» **OBJETIVO DEL EJERCICIO**: Por favor, reproduce literalmente el fragmento del texto sobre la pintura de Roberto Daniel González Fernández que abre con las palabras "Destaca en su" y cierra con "elementos totalmente reales.".

» **TEXTO DE LECTURA**:
┌────────
Los amplios espacios, cuando contrastan con la pequeñez de las figuras, remiten a la inmensidad del universo, lo sabían muy bien los surrealistas; Ives Tanguy, Giorgio de Chirico, Salvador Dalí… concebían el paisaje como un escenario simbólico en el que desarrollaban escenas oníricas. Ya Brueghel el viejo, y también el Bosco, habían reducido la figura humana a límites que expresaban su insignificancia ante la inmensidad, ante aquella infinitud que supera nuestra capacidad de controlar el medio donde nos desenvolvemos. Y este tipo de paisaje, aunque pueda estar pleno de elementos naturales o arquitectónicos, es ante todo mental.
En la obra de Roberto Daniel González Fernández (1972) asistimos también a un paisaje interior, más allá de que todos los elementos del mismo se acerquen, por su rigor técnico, a un tipo de representación muy realista. La asociación con el surrealismo no se produce aquí por la deformación de los elementos que pinta sino por la distorsión de las proporciones. El muro del malecón se torna más largo que la Gran Muralla de China, la lógica se traiciona intencionalmente para subordinarse al discurso, la gravitación se tergiversa en pos de lo onírico. Al final se trata de aquellos sueños vívidos que a menudo nos llenan de melancolía, en los que el espacio circundante puede ser aterrador y lleno de belleza al mismo tiempo.
Destaca en su obra el tratamiento de la luz y las atmósferas. En algunos cuadros la representación tiene algo de cinematográfica; un paisaje de La Habana, con su célebre Capitolio, parece, por la oscuridad en los bordes del lienzo, un fotograma de 35 mm. proyectado con poca luz. En otras obras la insigne palma real aparece bajo el agua; aprovechando ese temor natural de la condición isleña, el artista parece estar aludiendo al hundimiento, a la desaparición, y si a la palma la atraviesa una luna menguante, se afianza esta idea de construir la imagen irreal con elementos totalmente reales.
Un Malecón laberíntico y desmembrado, bosques encantados para perderse en ellos, ciudades sumergidas, construyen aquí un discurso sobre su realidad social en el que lo surrealista queda como pretexto. La basura desbordada en la que se internan las liliputienses figuras humanas está muy lejos de una bucólica ensoñación, Roberto pinta pesadillas visibles en el paisaje de su cotidianeidad, y los elementos que ve los filtra a través de una introspección que nos remite a la soledad, a la nulidad del ser humano aislado.
└────────
» **LÍNEAS DE DATOS**:
┌────────
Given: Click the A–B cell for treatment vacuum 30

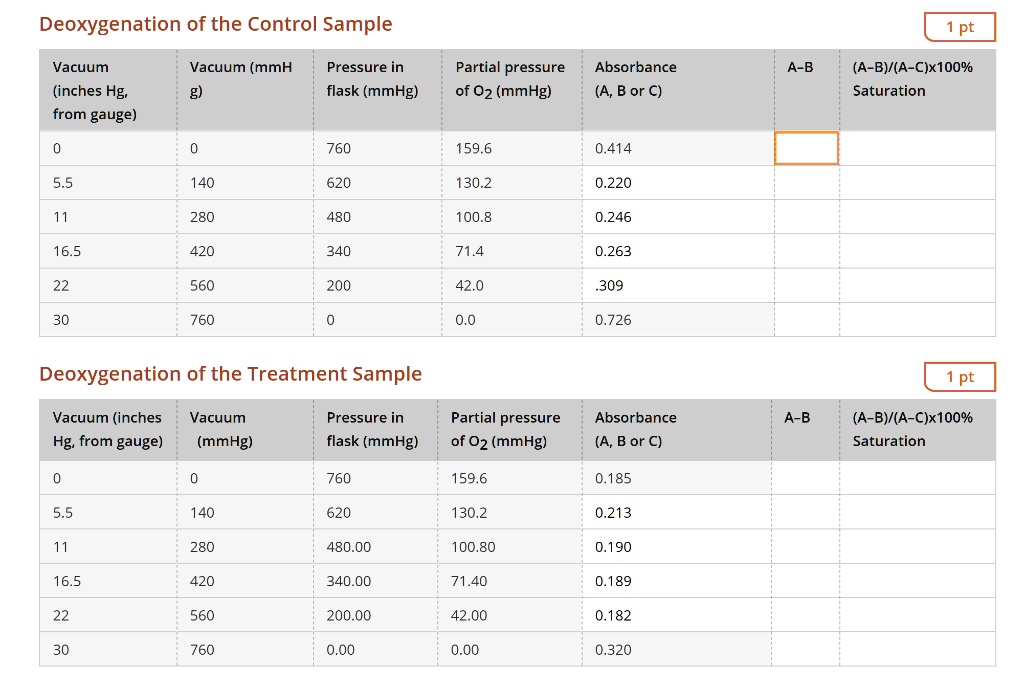Looking at the screenshot, I should 806,649.
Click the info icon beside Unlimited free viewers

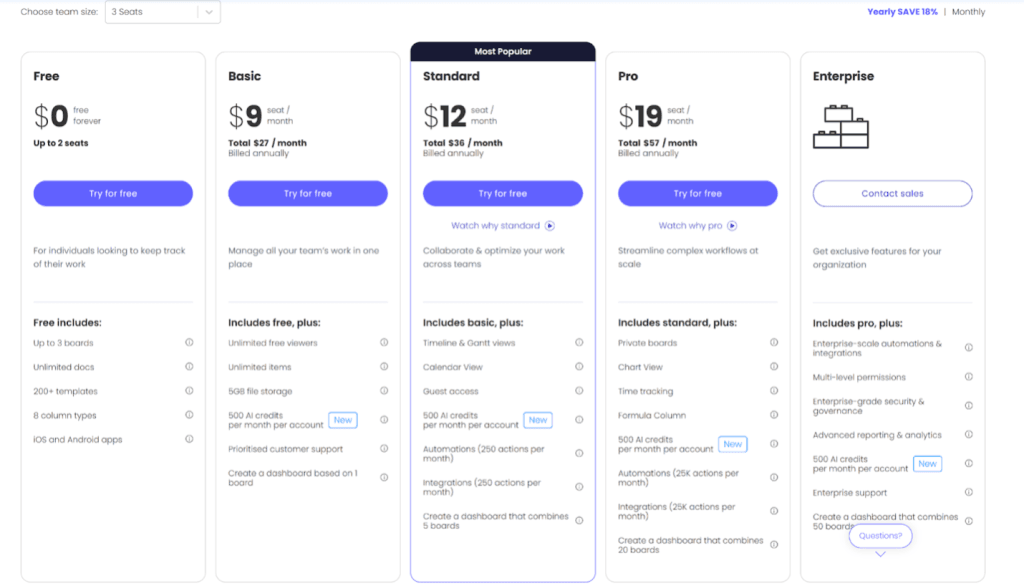pos(384,341)
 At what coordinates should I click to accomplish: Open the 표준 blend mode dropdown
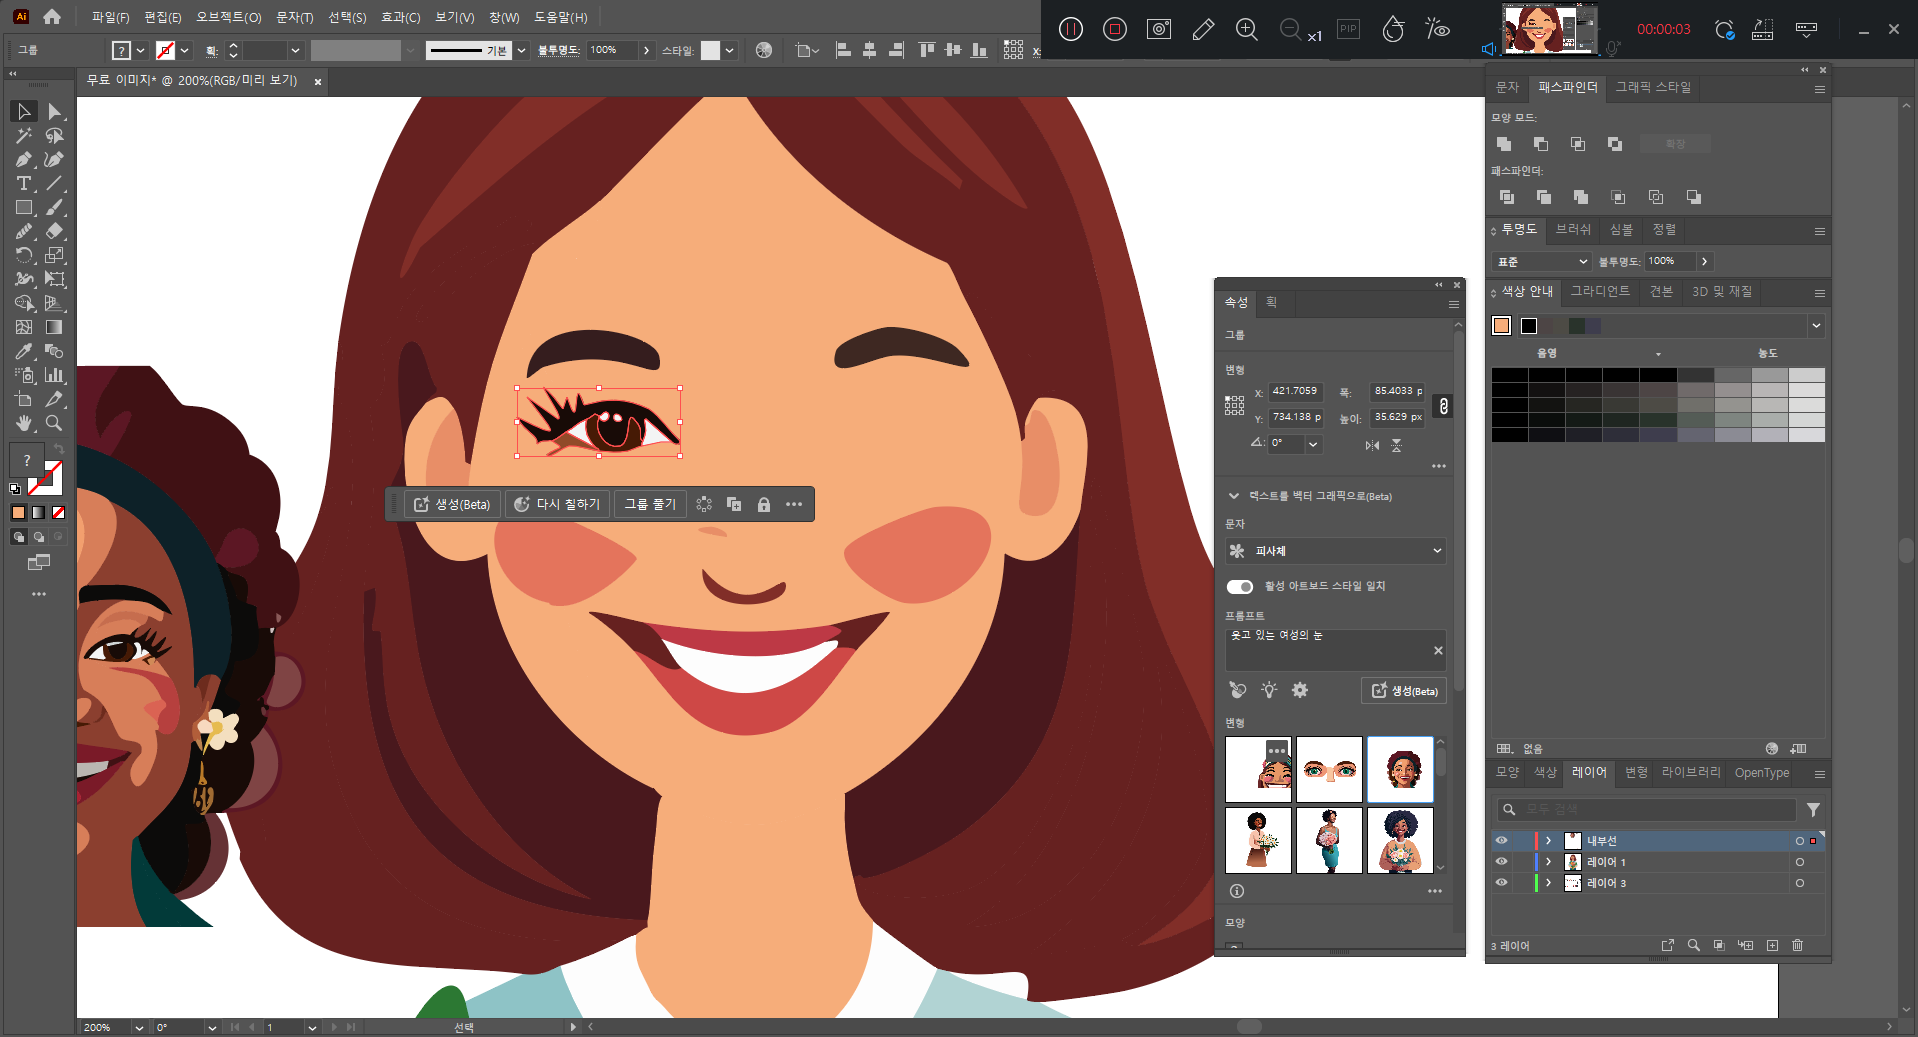(1541, 262)
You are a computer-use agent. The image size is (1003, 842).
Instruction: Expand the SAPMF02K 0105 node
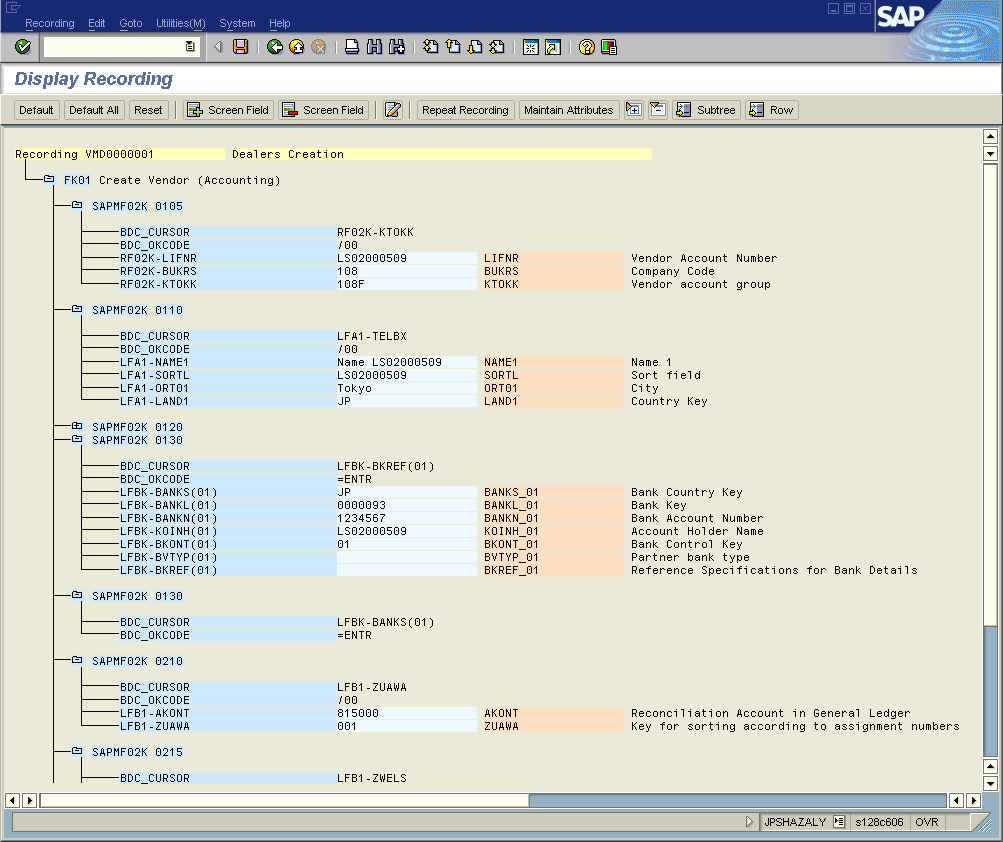pos(77,206)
└────────
» **SOLUCIÓN DESARROLLADA**:
Destaca en su obra el tratamiento de la luz y las atmósferas. En algunos cuadros la representación tiene algo de cinematográfica; un paisaje de La Habana, con su célebre Capitolio, parece, por la oscuridad en los bordes del lienzo, un fotograma de 35 mm. proyectado con poca luz. En otras obras la insigne palma real aparece bajo el agua; aprovechando ese temor natural de la condición isleña, el artista parece estar aludiendo al hundimiento, a la desaparición, y si a la palma la atraviesa una luna menguante, se afianza esta idea de construir la imagen irreal con elementos totalmente reales.